LULA SÓ TERÁ a chance de ver o povo escrever o último capítulo de sua
biografia se for de novo candidato a presidente. Do contrário, o mensalão
ficará para sempre como o desfecho de uma trajetória excepcional. Quem diria
que um ex-torneiro mecânico governaria o Brasil duas vezes? Quem diria que seu
partido, dono do discurso da ética, patrocinaria o maior escândalo de corrupção
da História recente do país?
É PATÉTICA a reação de alguns dos condenados do PT às decisões tomadas pelos
ministros do Supremo. Sugerem que os ministros trocaram de lado, unindo-se aos
conservadores. Culpam a imprensa por isso. E incitam os chamados
"movimentos sociais", movidos a dinheiro público, a promover o
"julgamento do julgamento". Voltaremos à época dos júris estudantis
simulados?
OS MENSALEIROS foram sentenciados por uma larga maioria de ministros que
Lula e Dilma escolheram. A imprensa é livre para defender seus pontos de vista,
embora seja falsa a ideia de que atua em bloco cobrando a condenação dos réus.

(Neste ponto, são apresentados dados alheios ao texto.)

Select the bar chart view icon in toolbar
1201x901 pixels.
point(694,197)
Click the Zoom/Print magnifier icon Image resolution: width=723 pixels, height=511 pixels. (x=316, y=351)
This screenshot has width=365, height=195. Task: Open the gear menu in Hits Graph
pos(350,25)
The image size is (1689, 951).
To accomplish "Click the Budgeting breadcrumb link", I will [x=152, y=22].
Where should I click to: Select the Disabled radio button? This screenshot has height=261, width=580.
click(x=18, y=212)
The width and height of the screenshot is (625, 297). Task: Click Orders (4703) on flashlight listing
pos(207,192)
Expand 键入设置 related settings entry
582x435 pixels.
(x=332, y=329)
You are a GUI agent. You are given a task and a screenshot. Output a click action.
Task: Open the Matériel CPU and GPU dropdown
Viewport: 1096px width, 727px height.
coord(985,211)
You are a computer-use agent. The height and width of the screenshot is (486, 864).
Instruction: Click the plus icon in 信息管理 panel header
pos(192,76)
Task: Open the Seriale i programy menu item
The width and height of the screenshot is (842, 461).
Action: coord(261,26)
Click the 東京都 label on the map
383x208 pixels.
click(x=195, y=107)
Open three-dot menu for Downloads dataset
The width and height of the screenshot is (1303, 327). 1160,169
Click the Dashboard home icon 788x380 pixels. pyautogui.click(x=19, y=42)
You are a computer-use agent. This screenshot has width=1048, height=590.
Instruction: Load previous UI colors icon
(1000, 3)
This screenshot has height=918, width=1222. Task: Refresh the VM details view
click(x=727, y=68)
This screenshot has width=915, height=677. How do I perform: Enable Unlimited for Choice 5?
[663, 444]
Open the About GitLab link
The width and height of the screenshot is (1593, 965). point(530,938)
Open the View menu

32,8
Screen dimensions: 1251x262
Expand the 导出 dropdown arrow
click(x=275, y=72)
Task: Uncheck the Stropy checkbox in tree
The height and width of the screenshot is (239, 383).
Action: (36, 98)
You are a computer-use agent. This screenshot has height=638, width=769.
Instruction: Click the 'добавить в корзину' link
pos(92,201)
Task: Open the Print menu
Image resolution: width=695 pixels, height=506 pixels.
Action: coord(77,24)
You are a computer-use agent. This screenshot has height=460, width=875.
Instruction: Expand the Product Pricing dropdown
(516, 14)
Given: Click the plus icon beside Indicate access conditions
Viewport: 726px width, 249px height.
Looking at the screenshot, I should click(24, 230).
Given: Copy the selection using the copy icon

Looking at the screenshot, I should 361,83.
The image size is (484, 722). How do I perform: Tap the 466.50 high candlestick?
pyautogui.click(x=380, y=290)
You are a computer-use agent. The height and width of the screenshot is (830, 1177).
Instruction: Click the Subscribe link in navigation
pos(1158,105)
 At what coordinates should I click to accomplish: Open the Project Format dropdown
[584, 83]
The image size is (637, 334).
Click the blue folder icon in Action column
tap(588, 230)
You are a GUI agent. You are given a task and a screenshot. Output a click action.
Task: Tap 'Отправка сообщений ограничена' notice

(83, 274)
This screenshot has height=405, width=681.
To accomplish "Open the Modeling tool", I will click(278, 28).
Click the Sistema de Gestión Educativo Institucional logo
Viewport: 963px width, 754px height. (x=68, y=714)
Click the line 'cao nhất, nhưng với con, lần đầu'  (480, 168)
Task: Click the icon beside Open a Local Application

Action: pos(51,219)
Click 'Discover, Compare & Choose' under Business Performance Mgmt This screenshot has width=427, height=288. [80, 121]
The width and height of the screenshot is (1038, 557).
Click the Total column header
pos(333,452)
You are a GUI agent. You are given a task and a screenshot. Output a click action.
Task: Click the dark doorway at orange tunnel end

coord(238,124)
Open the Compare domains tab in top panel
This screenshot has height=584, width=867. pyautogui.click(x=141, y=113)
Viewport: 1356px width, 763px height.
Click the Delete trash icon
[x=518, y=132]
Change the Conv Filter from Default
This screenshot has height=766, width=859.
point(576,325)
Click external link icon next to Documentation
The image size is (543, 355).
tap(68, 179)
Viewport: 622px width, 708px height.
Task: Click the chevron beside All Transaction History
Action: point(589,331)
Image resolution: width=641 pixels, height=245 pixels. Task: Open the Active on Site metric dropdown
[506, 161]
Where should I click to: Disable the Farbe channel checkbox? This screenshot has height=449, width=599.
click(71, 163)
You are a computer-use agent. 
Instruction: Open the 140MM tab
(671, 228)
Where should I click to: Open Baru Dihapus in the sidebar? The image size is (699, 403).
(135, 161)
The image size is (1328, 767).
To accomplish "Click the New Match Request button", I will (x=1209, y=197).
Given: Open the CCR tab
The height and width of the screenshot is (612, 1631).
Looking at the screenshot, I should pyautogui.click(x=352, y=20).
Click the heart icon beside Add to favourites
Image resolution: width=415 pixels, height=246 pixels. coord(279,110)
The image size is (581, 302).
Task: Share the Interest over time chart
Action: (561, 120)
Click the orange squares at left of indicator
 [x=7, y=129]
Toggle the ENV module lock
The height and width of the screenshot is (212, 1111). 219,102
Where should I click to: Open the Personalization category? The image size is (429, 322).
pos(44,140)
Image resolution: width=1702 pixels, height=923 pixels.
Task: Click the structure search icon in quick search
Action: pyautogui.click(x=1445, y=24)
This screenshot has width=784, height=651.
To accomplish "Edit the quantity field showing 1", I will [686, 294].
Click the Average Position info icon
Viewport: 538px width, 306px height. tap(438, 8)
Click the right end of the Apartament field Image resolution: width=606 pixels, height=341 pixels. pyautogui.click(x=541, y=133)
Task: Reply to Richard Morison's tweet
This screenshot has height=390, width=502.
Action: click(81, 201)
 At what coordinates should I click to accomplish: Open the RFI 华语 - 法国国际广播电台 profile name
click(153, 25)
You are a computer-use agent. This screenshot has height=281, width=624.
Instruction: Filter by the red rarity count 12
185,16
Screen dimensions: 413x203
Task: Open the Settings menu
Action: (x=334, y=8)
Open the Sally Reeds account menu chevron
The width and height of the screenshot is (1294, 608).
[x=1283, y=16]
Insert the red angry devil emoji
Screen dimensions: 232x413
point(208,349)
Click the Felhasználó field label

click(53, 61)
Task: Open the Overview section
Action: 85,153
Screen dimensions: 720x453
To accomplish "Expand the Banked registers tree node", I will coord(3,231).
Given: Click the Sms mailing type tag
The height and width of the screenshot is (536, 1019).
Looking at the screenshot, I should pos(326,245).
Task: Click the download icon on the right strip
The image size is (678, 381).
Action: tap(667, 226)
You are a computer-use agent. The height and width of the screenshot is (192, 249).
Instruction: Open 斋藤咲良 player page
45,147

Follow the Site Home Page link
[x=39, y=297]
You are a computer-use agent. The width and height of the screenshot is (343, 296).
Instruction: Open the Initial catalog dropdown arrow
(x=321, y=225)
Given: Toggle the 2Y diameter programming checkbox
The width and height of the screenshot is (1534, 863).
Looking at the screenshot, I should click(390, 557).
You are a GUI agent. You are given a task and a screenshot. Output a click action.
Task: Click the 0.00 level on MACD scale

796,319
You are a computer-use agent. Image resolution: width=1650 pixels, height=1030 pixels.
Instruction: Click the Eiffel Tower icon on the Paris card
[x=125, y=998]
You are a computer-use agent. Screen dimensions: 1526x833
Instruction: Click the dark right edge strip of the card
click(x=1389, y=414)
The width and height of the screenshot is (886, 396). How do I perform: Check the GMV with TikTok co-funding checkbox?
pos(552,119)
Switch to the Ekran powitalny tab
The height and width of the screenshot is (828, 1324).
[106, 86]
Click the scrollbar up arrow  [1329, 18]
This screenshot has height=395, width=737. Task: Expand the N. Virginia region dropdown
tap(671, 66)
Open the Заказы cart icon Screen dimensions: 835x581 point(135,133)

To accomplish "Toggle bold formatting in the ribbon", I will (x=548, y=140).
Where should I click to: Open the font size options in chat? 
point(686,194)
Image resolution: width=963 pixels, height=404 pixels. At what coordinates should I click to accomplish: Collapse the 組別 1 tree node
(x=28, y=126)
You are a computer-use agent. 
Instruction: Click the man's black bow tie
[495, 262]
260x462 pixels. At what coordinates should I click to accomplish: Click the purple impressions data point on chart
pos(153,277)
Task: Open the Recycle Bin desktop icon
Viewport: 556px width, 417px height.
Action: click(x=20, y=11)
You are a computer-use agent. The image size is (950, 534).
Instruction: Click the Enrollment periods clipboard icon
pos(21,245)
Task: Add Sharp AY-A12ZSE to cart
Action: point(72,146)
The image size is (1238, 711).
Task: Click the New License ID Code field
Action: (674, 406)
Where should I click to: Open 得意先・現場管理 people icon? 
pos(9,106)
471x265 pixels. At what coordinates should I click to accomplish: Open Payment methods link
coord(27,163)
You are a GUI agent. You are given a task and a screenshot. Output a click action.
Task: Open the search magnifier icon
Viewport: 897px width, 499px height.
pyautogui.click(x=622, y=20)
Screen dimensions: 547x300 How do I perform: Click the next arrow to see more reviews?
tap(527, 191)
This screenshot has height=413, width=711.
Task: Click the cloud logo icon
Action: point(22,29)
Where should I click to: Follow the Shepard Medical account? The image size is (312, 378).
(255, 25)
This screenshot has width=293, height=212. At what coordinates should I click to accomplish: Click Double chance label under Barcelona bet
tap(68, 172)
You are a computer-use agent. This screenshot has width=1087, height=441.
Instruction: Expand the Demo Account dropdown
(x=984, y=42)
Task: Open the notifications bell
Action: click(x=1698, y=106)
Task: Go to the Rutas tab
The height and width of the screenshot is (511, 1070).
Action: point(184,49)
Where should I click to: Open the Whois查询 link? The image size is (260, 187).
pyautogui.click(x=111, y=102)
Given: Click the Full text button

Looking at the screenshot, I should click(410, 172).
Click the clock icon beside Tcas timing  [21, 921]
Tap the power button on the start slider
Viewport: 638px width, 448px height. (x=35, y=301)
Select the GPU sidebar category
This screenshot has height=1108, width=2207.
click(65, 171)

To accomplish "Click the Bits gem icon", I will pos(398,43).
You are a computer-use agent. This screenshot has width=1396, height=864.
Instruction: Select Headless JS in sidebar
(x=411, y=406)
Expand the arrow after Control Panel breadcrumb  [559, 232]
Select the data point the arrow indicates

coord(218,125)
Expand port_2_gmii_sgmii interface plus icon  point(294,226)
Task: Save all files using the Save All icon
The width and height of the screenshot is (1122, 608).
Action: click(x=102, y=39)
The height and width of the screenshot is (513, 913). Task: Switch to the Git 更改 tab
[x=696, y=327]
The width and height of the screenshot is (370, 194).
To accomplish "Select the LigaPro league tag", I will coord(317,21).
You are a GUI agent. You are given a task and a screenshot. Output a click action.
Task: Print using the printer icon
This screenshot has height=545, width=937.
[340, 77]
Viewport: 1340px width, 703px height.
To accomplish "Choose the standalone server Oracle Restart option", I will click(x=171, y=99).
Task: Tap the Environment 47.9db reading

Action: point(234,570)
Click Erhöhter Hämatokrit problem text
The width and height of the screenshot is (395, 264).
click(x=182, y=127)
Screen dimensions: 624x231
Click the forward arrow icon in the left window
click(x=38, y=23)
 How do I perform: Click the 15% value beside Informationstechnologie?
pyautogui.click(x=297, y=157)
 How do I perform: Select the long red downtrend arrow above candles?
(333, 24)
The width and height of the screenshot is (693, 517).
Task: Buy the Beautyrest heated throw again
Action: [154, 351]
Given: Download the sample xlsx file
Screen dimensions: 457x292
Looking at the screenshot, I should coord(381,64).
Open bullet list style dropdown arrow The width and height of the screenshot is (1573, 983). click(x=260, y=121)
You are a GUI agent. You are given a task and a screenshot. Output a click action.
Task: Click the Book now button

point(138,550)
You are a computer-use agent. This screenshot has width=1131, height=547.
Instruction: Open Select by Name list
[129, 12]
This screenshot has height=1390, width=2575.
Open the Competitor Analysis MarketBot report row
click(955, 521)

Até porque a maior fatia dela é chapa-branca, sempre foi e sempre será. Como
não tem independência financeira, não pode sequer fingir que tem independência
editorial.
POR ESPERTEZA e sensatez, Lula aguarda em silêncio o fim do julgamento.
Deveria comentá-lo mais tarde. Não é possível que nada tenha a dizer sobre a
condenação daquele a quem chamou um dia de "o capitão do time" — José
Dirceu. E sobre o pedido de desculpas que apresentou aos brasileiros quando se
disse traído. Admite que o Supremo identificou os traidores?
QUE TAL aproveitar a ocasião e dizer o que o levou a avalizar para cargos
importantes do governo nomes indicados por Rosemary de Noronha, secretária de Dirceu
durante mais de dez anos? Ao herdar Rosemary, Lula a promoveu a chefe de
gabinete da Presidência da República no escritório de São Paulo. Sempre que
viajava ao exterior, Rosemary o acompanhava.
POIS BEM: na semana passada, a Polícia Federal prendeu seis pessoas e
indiciou mais 12, acusadas de fraudarem pareceres em agências e órgãos
federais. Rosemary faz parte do grupo, e mais dois irmãos que ela empregou no
governo. A nomeação de um deles foi recusada duas vezes pelo Senado. Lula
forçou a mão, e, na terceira vez, a nomeação saiu. Enganado de novo, Lula? Sei.